Su último libro, How to Kill (1943), del que procede el cuento aquí traducido, «Lord Ren-dall's Song», fue el único que intentó publicar en edición comercial, pero ningún editor lo quiso porque se consideró que podría deprimir a los combatientes y a la población, aún en plena guerra, y por la desusada carga erótica de algunos de los relatos. Con anterioridad, Denham había publicado un libro de versos, Vanishings (1932), otro volumen de cuentos, Knives and Landscapes (1934), una novela corta, The Night-Face (1938), y Gentle Men and Women (1939), una serie de breves semblanzas de personajes célebres, entre ellos Chaplin, Cocteau, la bailarina Tilly Losch y el pianista Dinu Lipatti. Denham murió a los treinta y dos años, caído en combate en el Norte de África.

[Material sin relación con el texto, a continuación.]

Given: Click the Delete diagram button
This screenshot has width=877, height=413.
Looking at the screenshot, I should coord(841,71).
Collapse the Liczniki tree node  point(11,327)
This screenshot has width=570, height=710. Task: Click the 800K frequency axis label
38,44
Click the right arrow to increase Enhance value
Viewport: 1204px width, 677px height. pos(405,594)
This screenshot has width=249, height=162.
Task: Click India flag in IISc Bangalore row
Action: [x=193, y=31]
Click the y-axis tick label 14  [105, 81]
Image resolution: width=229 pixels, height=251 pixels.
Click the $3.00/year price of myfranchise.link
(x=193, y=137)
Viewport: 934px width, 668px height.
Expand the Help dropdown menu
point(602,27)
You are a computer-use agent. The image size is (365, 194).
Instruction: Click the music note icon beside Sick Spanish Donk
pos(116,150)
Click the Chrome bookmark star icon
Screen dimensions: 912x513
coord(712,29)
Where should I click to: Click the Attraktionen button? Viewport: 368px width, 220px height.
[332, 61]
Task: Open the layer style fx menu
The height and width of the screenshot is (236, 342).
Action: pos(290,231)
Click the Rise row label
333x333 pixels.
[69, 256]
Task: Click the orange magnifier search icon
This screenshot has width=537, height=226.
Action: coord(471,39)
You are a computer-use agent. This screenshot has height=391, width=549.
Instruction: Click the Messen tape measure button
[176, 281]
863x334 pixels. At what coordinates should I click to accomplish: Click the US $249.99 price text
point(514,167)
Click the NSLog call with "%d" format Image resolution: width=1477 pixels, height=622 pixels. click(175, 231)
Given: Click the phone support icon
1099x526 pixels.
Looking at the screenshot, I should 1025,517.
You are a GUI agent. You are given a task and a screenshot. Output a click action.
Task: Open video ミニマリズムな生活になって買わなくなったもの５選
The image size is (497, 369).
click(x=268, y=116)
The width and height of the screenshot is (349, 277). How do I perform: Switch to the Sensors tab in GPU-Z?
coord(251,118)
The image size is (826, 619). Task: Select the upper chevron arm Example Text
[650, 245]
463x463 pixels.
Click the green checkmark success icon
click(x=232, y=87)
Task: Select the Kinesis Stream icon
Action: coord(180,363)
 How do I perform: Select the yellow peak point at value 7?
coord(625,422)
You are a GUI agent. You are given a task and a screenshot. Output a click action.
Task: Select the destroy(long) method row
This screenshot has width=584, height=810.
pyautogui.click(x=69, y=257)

Aunque el presente relato (una mise en abîme de vértigo) se explica perfectamente por sí solo, puede ser útil saber que la canción popular inglesa Lord Rendall es el diálogo entre el joven Lord Rendall y su madre después de que aquél haya sido envenenado por su novia. A la última pregunta de la madre, «¿Qué le dejarás a tu amor, Rendall, hijo mío?», éste responde: «Una soga para ahorcarla, madre, una soga para ahorcarla.»
Para Julia Altares,
que aún no me ha descubierto
Quería darle la sorpresa a Janet, así que no le comuniqué el día de mi regreso. Cuatro años, pensé, son tanto tiempo que no importarán unos días más de incertidumbre. Saber un lunes, por medio de una carta, que llego el miércoles le será menos emocionante que saberlo el mismo miércoles al abrir la puerta y encontrarse conmigo en el umbral. La guerra, la prisión, todo aquello había quedado atrás. Tan rápidamente atrás que ya empezaba a olvidarlo. Estaba más que dispuesto a olvidarlo en seguida, a lograr que mi vida con Janet y el niño no se viera afectada por mis padecimientos, a reanudarla como si nunca me hubiera ido y jamás hubieran existido el frente, las órdenes, los combates, los piojos, las mutilaciones, el hambre, la muerte. El miedo y los tormentos del campo de concentración alemán. Ella sabía que yo estaba vivo, se le había notificado, sabía que había sido hecho prisionero y que por tanto estaba vivo, que regresaría. Debía de esperar a diario el aviso de mi llegada. Le daría una sorpresa, no un susto, y valía la pena. Llamaría a la puerta, ella abriría secándose las manos en el delantal y allí estaría yo, vestido por fin de paisano, con no muy buen aspecto y más flaco, pero sonriente y deseando abrazarla, besarla. La cogería en brazos, le arrancaría el delantal, ella lloraría con la cara hundida en mi hombro. Yo notaría cómo sus lágrimas me humedecían la tela de la chaqueta, una humedad tan distinta de la de la celda de castigo con sus goteras, de la de la lluvia monótona cayendo sobre los cascos durante las marchas y en las trincheras.